Exercise
Reproduce the items verbatim, beginning with the line that contains "Click the Product Management icon" and continuing through the line that contains "will tap(937, 43).", both included. Output only those lines.

Text and element pointing items:
-*-*-

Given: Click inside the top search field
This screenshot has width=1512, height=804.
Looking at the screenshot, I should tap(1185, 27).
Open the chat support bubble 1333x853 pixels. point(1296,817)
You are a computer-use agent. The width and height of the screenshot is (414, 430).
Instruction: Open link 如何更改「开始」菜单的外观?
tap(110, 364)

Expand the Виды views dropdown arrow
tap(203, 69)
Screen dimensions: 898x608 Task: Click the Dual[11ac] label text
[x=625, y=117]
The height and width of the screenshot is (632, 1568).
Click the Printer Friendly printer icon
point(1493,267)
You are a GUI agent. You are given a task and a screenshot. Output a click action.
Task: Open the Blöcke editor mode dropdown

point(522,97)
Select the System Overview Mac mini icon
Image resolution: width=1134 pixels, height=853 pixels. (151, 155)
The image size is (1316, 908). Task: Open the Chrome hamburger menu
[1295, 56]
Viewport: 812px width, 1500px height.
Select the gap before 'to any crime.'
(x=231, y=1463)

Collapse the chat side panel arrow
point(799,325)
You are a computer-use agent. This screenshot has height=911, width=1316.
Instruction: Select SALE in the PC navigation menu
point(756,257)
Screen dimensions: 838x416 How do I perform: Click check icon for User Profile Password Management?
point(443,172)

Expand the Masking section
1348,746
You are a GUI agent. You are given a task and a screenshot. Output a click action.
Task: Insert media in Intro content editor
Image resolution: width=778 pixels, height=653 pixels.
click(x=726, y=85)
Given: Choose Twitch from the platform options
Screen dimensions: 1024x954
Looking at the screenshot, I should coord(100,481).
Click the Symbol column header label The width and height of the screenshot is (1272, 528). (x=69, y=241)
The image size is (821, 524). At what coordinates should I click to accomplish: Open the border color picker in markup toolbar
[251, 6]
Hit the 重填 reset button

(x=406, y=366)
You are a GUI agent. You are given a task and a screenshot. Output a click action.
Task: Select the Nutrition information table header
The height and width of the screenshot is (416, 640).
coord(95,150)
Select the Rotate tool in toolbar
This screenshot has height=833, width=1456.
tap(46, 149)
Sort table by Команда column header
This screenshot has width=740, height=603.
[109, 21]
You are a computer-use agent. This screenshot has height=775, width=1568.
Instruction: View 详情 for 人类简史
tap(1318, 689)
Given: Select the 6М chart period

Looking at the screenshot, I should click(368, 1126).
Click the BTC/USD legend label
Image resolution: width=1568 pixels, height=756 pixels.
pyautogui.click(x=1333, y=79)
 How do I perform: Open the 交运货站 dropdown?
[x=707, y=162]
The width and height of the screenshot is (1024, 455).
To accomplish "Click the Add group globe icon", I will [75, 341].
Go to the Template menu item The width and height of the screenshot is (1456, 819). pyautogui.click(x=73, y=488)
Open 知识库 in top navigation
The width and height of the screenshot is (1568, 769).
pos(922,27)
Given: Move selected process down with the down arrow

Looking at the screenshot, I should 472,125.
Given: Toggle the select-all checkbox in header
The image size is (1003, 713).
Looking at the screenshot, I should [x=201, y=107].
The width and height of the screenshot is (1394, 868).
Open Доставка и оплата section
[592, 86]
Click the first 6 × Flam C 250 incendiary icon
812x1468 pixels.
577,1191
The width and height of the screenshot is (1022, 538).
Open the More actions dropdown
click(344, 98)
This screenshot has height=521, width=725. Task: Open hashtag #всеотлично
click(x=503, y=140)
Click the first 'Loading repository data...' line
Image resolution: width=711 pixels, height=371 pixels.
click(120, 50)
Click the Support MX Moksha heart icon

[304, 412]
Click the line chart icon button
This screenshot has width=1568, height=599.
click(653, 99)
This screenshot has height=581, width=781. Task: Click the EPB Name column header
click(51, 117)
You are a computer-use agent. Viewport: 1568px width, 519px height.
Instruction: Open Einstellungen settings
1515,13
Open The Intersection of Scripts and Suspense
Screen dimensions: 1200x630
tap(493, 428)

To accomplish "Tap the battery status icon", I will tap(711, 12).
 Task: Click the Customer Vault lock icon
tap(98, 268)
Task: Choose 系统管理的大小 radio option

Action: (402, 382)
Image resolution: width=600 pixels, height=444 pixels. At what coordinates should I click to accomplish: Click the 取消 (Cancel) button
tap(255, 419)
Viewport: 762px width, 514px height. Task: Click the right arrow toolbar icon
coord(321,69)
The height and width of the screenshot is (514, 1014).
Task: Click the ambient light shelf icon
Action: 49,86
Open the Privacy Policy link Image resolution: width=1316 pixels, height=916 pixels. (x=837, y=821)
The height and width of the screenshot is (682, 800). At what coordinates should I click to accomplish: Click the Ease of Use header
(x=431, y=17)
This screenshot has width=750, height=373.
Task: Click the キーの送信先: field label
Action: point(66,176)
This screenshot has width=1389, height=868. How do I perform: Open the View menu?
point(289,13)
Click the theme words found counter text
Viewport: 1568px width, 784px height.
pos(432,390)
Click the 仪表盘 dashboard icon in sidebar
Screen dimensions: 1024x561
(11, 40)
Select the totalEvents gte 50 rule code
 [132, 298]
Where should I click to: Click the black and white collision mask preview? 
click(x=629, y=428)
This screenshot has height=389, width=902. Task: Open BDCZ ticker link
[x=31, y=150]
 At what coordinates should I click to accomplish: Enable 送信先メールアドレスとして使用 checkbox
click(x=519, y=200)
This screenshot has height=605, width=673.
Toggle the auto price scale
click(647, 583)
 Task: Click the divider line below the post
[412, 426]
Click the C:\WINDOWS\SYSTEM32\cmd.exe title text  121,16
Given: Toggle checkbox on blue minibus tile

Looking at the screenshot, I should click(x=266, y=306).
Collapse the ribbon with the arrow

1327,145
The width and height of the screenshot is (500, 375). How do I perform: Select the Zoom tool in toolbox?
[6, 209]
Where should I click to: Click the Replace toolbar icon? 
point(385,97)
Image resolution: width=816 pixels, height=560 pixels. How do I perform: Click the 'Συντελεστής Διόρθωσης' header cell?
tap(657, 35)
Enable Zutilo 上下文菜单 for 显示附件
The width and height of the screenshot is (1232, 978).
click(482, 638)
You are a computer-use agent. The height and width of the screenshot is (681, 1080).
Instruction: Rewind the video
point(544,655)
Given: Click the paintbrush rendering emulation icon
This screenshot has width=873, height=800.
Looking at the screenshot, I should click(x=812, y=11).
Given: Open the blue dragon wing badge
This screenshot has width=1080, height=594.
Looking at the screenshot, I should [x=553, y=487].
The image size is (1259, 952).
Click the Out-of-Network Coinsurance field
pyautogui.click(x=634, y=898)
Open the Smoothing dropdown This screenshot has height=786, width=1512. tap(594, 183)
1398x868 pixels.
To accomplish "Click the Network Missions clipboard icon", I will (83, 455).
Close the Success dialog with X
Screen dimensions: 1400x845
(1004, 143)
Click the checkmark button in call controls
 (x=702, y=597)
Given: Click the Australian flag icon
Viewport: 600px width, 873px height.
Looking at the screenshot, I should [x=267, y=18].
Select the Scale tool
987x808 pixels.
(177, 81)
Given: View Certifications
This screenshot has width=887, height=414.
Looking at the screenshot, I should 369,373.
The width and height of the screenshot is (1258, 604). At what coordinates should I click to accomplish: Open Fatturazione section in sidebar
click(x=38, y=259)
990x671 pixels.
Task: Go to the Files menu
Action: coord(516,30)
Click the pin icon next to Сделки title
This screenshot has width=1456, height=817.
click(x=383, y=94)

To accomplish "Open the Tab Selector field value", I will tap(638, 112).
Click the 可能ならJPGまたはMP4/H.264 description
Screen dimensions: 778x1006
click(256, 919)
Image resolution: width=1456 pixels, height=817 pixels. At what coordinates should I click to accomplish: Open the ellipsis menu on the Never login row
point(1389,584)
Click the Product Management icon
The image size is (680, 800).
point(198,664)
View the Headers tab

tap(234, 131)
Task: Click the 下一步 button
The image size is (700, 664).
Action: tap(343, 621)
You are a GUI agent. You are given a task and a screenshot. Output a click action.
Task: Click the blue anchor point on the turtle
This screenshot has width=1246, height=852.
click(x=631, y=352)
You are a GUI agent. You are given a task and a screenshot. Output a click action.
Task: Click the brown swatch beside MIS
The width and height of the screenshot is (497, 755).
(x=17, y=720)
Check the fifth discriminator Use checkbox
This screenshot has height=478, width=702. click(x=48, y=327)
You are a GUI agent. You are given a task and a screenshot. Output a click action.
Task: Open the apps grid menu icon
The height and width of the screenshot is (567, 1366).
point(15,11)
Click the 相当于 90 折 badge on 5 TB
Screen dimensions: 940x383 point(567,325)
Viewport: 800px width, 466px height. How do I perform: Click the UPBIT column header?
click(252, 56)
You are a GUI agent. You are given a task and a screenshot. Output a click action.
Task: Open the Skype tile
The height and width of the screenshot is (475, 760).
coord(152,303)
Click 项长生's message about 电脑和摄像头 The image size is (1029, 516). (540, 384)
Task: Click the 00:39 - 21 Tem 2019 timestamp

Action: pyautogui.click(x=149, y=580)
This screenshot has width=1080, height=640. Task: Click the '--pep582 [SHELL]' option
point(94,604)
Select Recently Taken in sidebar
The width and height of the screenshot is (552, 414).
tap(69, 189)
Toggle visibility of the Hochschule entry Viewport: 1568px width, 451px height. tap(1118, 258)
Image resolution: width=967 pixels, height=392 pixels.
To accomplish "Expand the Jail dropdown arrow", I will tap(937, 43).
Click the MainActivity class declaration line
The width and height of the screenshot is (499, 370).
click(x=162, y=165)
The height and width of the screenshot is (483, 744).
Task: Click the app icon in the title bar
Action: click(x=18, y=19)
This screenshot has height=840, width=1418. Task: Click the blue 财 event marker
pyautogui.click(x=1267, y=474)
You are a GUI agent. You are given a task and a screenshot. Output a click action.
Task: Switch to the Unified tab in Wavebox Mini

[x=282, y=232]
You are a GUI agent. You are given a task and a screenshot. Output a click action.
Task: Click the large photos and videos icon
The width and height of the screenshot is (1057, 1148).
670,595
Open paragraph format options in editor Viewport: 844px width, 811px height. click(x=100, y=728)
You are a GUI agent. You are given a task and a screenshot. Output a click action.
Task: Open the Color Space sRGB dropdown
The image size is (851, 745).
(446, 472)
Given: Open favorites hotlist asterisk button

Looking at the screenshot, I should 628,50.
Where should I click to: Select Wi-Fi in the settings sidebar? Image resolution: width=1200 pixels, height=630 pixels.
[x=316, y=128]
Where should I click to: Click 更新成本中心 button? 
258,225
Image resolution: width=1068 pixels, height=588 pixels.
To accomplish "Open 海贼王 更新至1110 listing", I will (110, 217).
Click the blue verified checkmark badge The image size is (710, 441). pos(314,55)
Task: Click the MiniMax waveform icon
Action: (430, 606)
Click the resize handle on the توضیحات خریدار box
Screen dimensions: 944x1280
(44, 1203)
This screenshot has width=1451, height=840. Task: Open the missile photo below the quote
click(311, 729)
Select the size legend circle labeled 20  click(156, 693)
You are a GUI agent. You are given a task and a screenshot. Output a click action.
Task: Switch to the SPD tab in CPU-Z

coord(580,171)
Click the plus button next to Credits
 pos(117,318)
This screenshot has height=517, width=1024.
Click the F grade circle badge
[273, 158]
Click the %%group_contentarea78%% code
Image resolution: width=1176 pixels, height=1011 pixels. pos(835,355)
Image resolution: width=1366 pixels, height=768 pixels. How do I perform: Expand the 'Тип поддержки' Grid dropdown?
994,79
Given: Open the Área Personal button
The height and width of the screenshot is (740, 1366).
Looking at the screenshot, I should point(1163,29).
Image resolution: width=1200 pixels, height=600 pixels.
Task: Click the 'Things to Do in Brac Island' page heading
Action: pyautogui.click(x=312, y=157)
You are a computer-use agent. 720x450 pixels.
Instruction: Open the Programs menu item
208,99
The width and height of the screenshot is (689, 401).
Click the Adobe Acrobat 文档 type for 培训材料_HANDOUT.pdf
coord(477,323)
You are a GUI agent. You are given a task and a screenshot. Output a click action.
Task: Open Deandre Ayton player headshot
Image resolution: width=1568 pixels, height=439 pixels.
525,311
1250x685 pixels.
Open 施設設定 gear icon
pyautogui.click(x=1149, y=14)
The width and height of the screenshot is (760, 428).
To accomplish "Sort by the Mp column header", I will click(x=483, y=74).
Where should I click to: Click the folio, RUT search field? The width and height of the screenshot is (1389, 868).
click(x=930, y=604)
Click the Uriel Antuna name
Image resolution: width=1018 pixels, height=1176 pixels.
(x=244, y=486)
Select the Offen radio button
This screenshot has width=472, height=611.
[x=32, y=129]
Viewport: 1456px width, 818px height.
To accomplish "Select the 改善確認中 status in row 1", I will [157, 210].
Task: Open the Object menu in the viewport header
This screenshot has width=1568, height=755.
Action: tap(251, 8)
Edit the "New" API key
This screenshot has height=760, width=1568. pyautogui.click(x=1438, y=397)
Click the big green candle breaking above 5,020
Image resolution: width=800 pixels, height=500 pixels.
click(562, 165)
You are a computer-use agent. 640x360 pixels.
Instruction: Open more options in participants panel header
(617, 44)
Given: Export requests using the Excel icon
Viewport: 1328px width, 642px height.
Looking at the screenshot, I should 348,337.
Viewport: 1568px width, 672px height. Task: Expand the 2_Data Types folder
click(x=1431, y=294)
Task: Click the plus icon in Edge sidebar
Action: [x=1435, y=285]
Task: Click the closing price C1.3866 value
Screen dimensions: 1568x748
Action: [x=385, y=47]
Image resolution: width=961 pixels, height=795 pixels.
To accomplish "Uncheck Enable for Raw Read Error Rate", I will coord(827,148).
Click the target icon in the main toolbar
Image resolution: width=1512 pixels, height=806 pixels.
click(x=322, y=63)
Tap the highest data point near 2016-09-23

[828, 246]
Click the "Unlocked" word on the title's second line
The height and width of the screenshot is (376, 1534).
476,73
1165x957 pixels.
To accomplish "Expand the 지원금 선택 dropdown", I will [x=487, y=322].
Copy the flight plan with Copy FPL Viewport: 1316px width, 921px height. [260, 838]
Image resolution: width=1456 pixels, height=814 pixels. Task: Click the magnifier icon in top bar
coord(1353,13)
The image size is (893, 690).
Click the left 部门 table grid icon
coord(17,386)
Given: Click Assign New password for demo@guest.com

-*-*-

Output below
Click the Product Management icon
The image size is (680, 800).
point(198,664)
View the Headers tab

tap(234, 131)
Task: Click the 下一步 button
The image size is (700, 664).
Action: tap(343, 621)
You are a GUI agent. You are given a task and a screenshot. Output a click action.
Task: Click the blue anchor point on the turtle
This screenshot has width=1246, height=852.
click(x=631, y=352)
You are a GUI agent. You are given a task and a screenshot. Output a click action.
Task: Click the brown swatch beside MIS
The width and height of the screenshot is (497, 755).
(x=17, y=720)
Check the fifth discriminator Use checkbox
This screenshot has height=478, width=702. click(x=48, y=327)
You are a GUI agent. You are given a task and a screenshot. Output a click action.
Task: Open the apps grid menu icon
The height and width of the screenshot is (567, 1366).
point(15,11)
Click the 相当于 90 折 badge on 5 TB
Screen dimensions: 940x383 point(567,325)
Viewport: 800px width, 466px height. How do I perform: Click the UPBIT column header?
click(252, 56)
You are a GUI agent. You are given a task and a screenshot. Output a click action.
Task: Open the Skype tile
The height and width of the screenshot is (475, 760).
coord(152,303)
Click 项长生's message about 电脑和摄像头 The image size is (1029, 516). (540, 384)
Task: Click the 00:39 - 21 Tem 2019 timestamp

Action: pyautogui.click(x=149, y=580)
This screenshot has width=1080, height=640. Task: Click the '--pep582 [SHELL]' option
point(94,604)
Select Recently Taken in sidebar
The width and height of the screenshot is (552, 414).
tap(69, 189)
Toggle visibility of the Hochschule entry Viewport: 1568px width, 451px height. tap(1118, 258)
Image resolution: width=967 pixels, height=392 pixels.
To accomplish "Expand the Jail dropdown arrow", I will tap(937, 43).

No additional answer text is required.